# Party Ideas for Pumpkin themed party



## MHooch (Jun 15, 2007)

Well, the first thing that popped into my mind was just masses and masses of JOL's outside, inside, all glowing in the dark. The more, the better. You might even consider having your guests bring one with them as "admission" to the party. 

You can also use scooped out pumplins as serving bowls. If you are concerned about flavors mixing, put amother bowl inside to actually hold the food, but the outside will still have the look of the pumpkin. And speaking of food, there are a million recipes for pumpkin foods, not just sweets, but stews and soups. My favorite recipe site is allrecipes.com.

Keep your eyes peeled the next month or two for those small battery operated foam pumpkins...they sell them by the buckets at wallyworld for a few bucks apiece...keep an eye out at the dollar stores, too. 

you definietly need a huge pumpkin-head prop for out in the yard...here's a site where you can see what I mean:

http://www.spookyblue.com/


----------



## Haunted Horseman (Dec 5, 2007)

How about giving every guest a sugar pumpkin as a favor?


----------



## MHooch (Jun 15, 2007)

And here's a link to a website with THE coolest JOL patterns, ever.
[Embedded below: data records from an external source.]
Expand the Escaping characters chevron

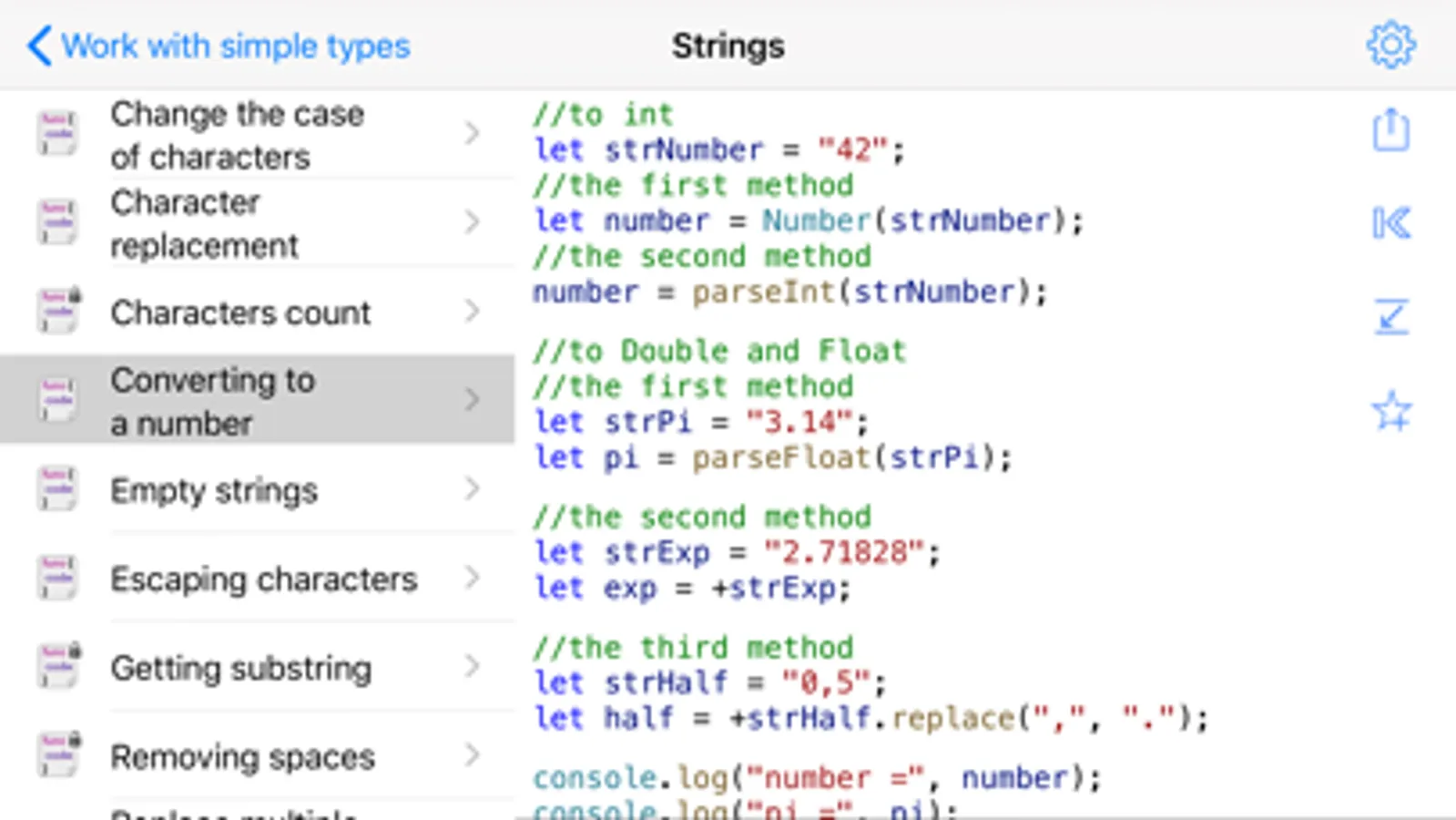472,578
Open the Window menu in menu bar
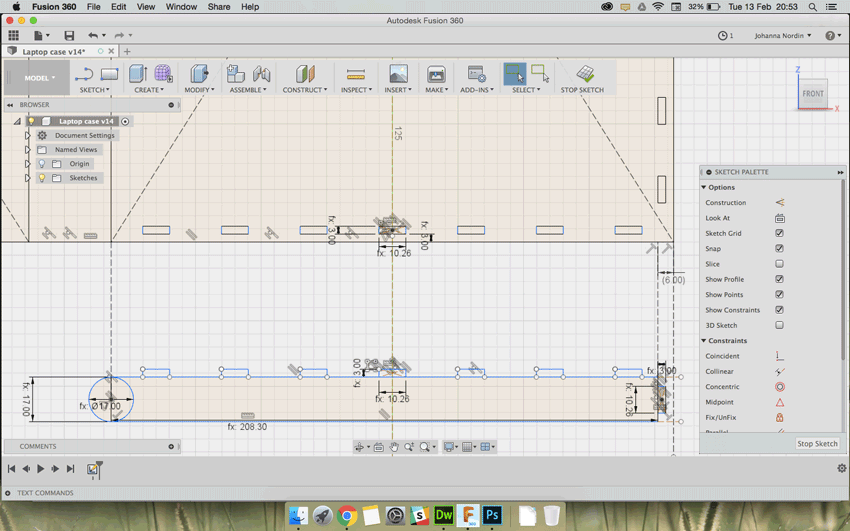This screenshot has height=531, width=850. pyautogui.click(x=181, y=7)
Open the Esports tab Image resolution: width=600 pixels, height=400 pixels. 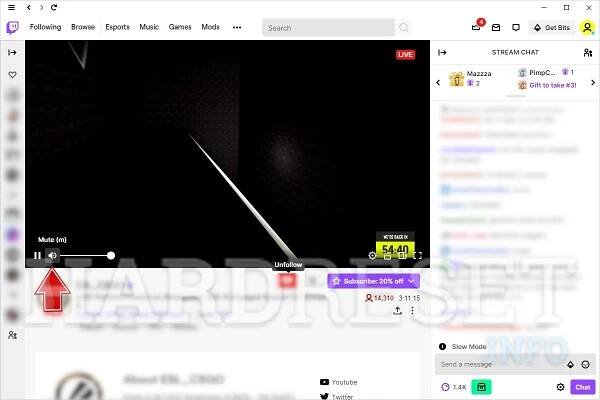click(x=118, y=27)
http://www.zombiepumpkins.com/


----------



## HellsKitchenette (Oct 13, 2007)

Pumpkin soup served in shot glasses!! They sell packs of disposable plastic ones at the 99 cent store.
Pumpkin bread, pumpkin cookies, roasted pumpkin seeds.
Other orange foods like carrots with dip and sweet potato chips.
I saw a pumpkin-flavored liqeur, the other day, at the liquor store, beside the Apple and Peppermint ones.


----------



## Kymmm (Oct 1, 2009)

I don't know what kind of style you like but I have seen pumpkins hallowed out, floral foam put in them and flowers stuck in the foam for center pieces. For windows, put black trash bags up, cut them into strips, pull on the strips to make them warped and different lengths and then put orange garland or garland with pumpkins in it at the top. (i'm doing something similar for my witches kitchen). You could also make small pumpkinrot style scarecrows to decorate with if you like things a little on the scary/creepy side. Just a few thoughts off the top of my head.


----------



## Hallowzeve (Jul 24, 2009)

I've been contemplating a Pumpkin Putting game where I would have people try to putt an orange golf ball up a small ramp into the mouth or the top of a Jack O' Lantern from varying distances. That might work well for your theme, but it will depend on the space you have to work with.


----------



## Rikki (Aug 14, 2006)

Have you looked at Martha Stewart's website? Here's one of the photo galleries that came up when I searched "pumpkin": http://www.marthastewart.com/photogallery/pumpkins
There were also other galleries.


----------



## AmFatallyYours (Apr 8, 2009)

I saw this and thought of you and your party. It would be an easy way to bring the feeling of a pumpkin patch or a large number of JOLs to your party.

http://www.partycheap.com/Pumpkin_Patch_Scene_Setters_p/n670030.htm

http://www.partycheap.com/Jointed_Spooky_Tree_6_feet_tall_p/01451.htm


----------



## Pumpkin_Patch (Jul 16, 2010)

Thanks for the great ideas everyone..!!!!!..I know that a lot of these ideas will come to mind this year for my Pumpkin inspired party.


----------



## Halloweenie1 (Sep 28, 2008)

*I agree with what someone selse had already suggested...Martha Stewart is great and she has TONS of ideas. Here are a few.** Have fun!*  *H1*


Pumpkin Dessert recipes...








 

*Here is the link...* http://www.thatssoyummy.com/recipes/ten-delicious-pumpkin-desserts-from-martha-stewart/


----------



## NOWHINING (Jul 25, 2009)

my mother is in needing pumpkin theme ideas for her work doing some kind of a Trick or Treat thing and each area do a theme and passes out candy and get their table judge. So my mom is wanting to do Pumpkin theme and she is clueless too. Help?


----------